■ DATASET EXCERPTS
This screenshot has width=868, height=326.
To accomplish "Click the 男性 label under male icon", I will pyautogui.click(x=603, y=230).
* * *
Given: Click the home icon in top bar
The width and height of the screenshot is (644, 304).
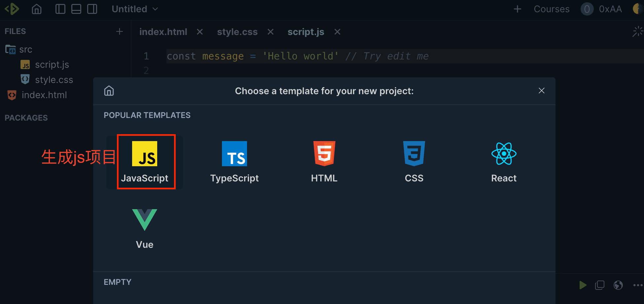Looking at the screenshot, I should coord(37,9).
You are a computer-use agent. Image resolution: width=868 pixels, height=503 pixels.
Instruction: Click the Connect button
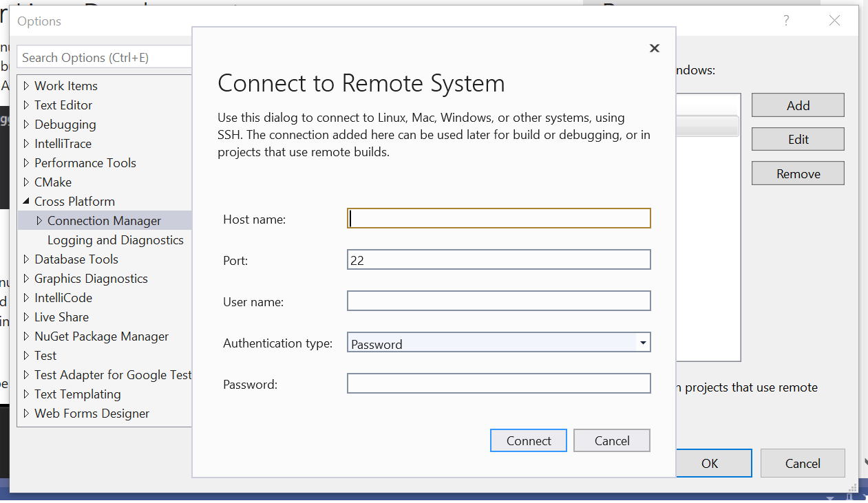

■ WORK REQUEST
Pull out all lines from the entries above in which the word "Click" appears.

■ TASK SOLUTION
To accomplish "Click the 男性 label under male icon", I will pyautogui.click(x=603, y=230).
Given: Click the home icon in top bar
Instruction: Click the Connect button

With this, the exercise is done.